Introducing F-tests and F-statistics!
The term F-test is based on the fact that these tests use the F-statistic to test the hypotheses. An F-statistic is the ratio of two variances and it was named after Sir Ronald Fisher. Variances measure the dispersal of the data points around the mean. Higher variances occur when the individual data points tend to fall further from the mean.
It’s difficult to interpret variances directly because they are in squared units of the data. If you take the square root of the variance, you obtain the standard deviation, which is easier to interpret because it uses the data units. While variances are hard to interpret directly, some statistical tests use them in their equations.
An F-statistic is the ratio of two variances, or technically, two mean squares. Mean squares are simply variances that account for the degrees of freedom (DF) used to estimate the variance.
Think of it this way. Variances are the sum of the squared deviations from the mean. If you have a bigger sample, there are more squared deviations to add up. The result is that the sum becomes larger and larger as you add in more observations. By incorporating the DF, mean squares account for the differing numbers of measurements for each estimate of the variance. Otherwise, the variances are not comparable, and the ratio for the F-statistic is meaningless.

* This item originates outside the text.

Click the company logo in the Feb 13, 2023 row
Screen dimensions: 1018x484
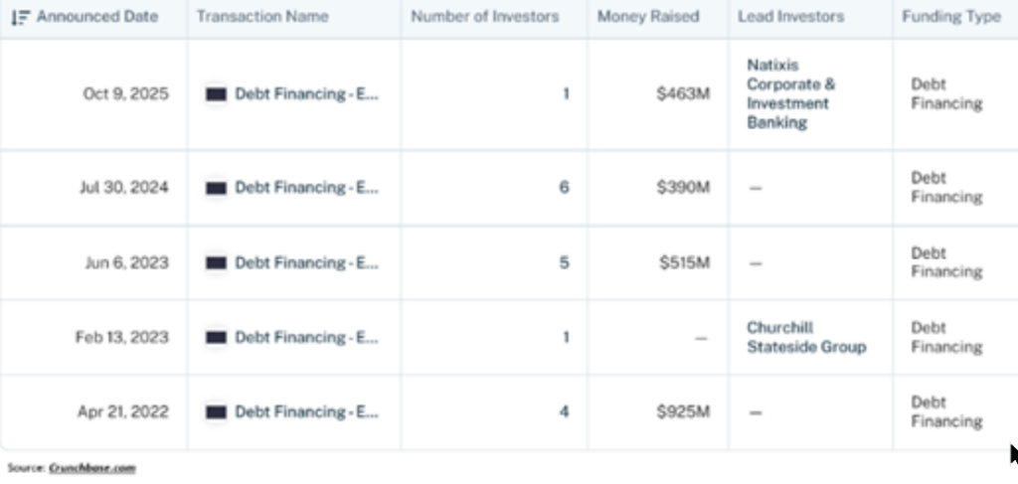pyautogui.click(x=216, y=338)
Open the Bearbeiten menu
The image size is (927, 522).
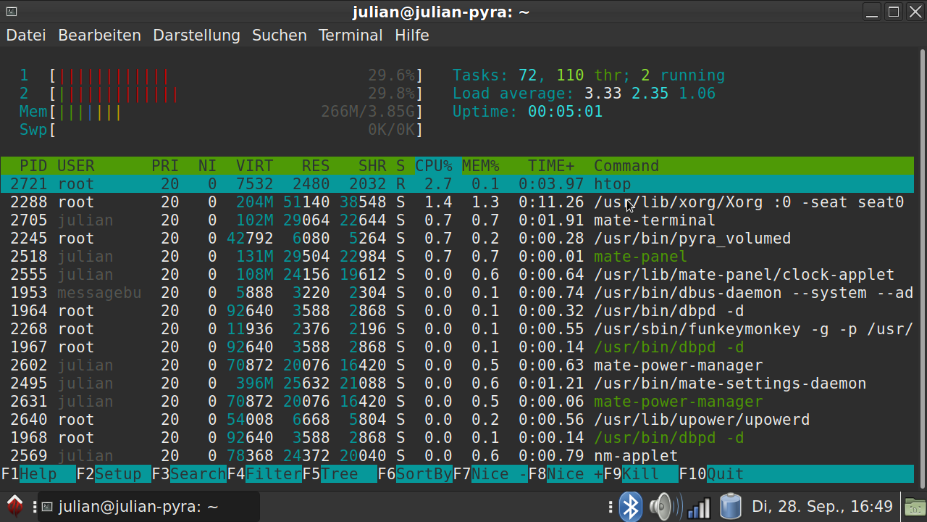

Given that F-tests evaluate the ratio of two variances, you might think it’s only suitable for determining whether the variances are equal. Actually, it can do that and a lot more! F-tests are surprisingly flexible because you can include different variances in the ratio to test a wide variety of properties. F-tests can compare the fits of different models, test the overall significance in regression models, test specific terms in linear models, and determine whether a set of means are all equal.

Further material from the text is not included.